His latest project is a movie about the school days of John Lennon in Liverpool called Nowhere Man which was due to begin filming today.
He's also doing a series for ITV called Britain's Biggest Loser – like a weight-loss Big Brother.
And last week he was in Wales working with Richard Hammond on his TV show Engineering Connections.
Hammond knows more than most the importance of health and safety, having nearly died in a crash while filming a drag race for Top Gear.
"It happened because of a tyre failure," says David, who is keen to point out that it wasn't on his watch.
"It was fit to be used at that speed but not again and again. After he had his accident I was employed by the BBC to look at their health and safety policies and procedures to ensure they were up to scratch."
Planning his retirement he'd applied for a job at a Nottingham college as a part-time health-and-safety tutor.
"They said 'sorry but we don't think you have the right experience'," he laughs.

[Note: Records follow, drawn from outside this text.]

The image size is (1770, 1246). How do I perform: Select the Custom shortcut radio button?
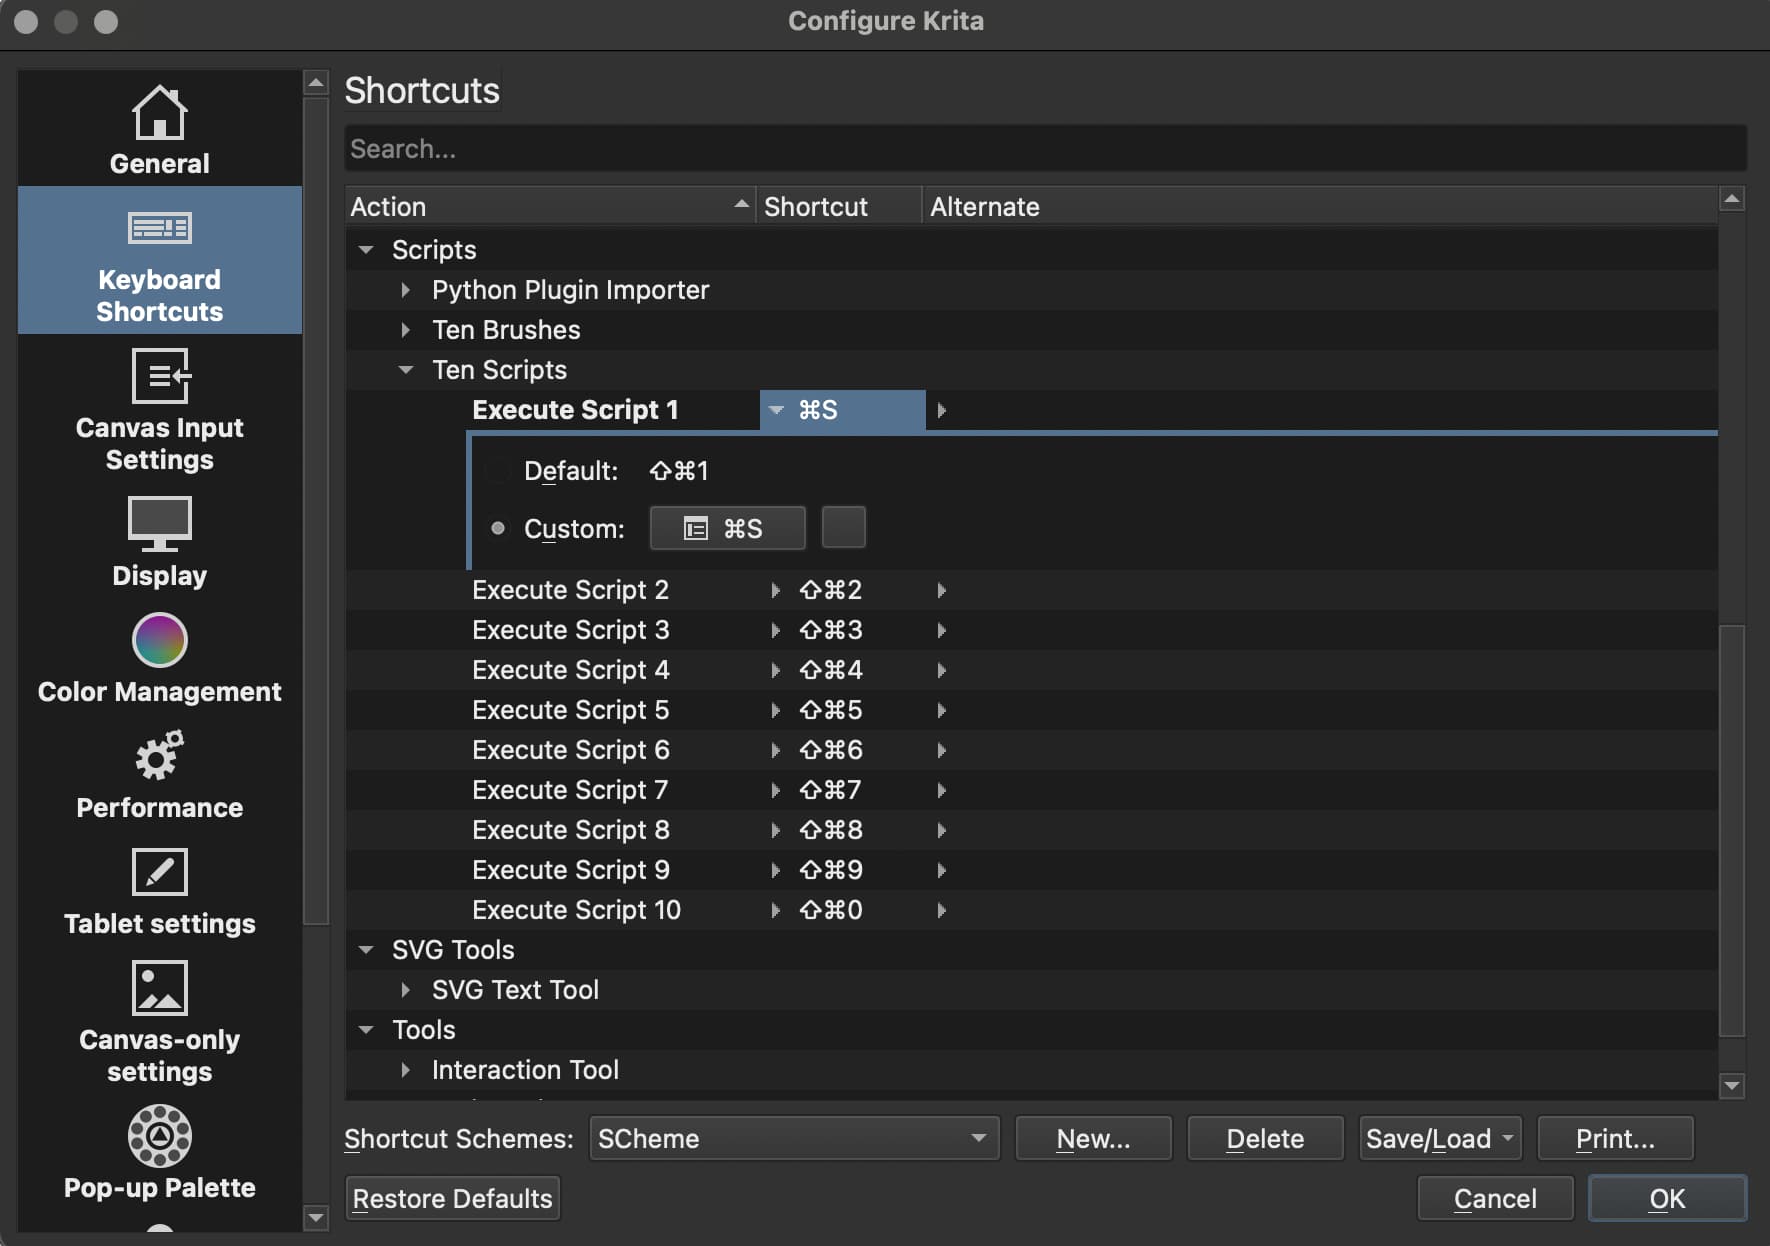click(497, 528)
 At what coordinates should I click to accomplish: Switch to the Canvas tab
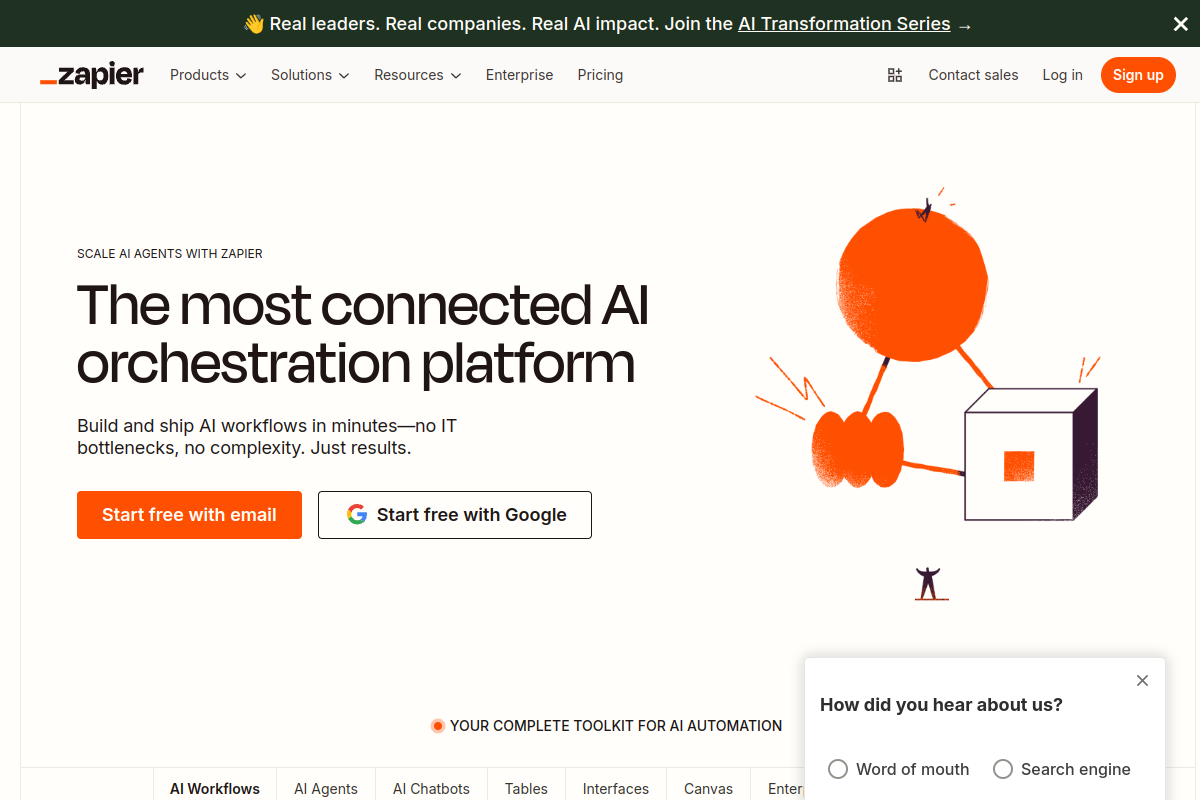707,788
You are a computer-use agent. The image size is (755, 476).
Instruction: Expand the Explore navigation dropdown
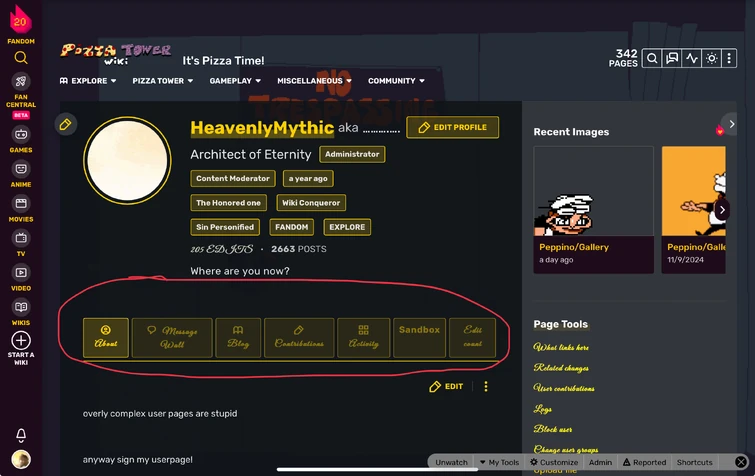(88, 81)
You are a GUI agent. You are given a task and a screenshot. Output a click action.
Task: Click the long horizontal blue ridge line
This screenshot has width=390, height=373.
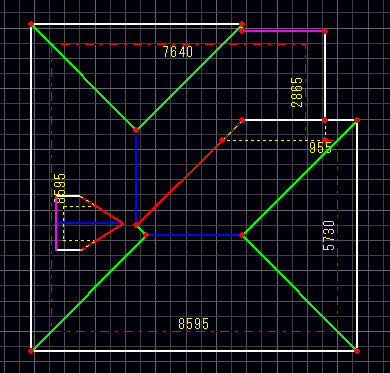(194, 235)
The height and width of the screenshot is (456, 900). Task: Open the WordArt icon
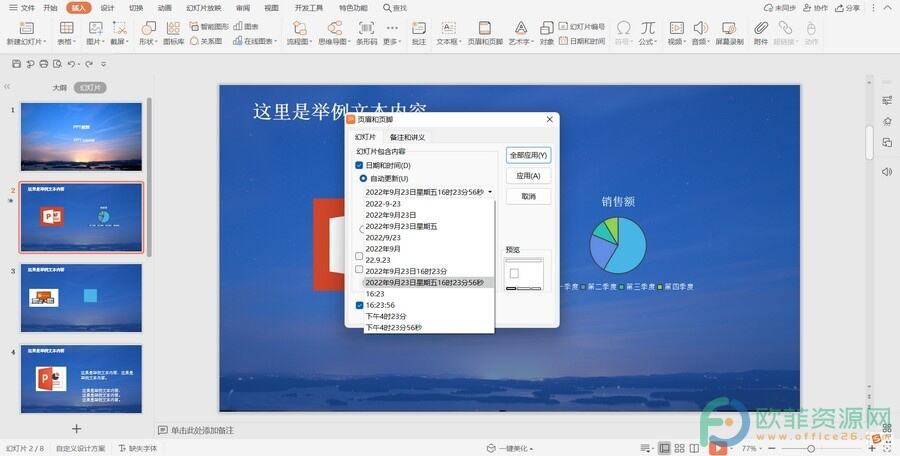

"So I'll probably just play bowls."
Since moving to West Bridgford three years ago, David has been involved with the local operatic society.
"It's more of an adrenalin rush and more stressful than working on an Oscar-winning film. It really is.
"Especially now they know what I do for a living, they're getting more ambitious. They want to fire muskets in the Pirates Of Penzance and for a magic show they want to do some pyrotechnics, thinking 'oh we can do that, we have David'."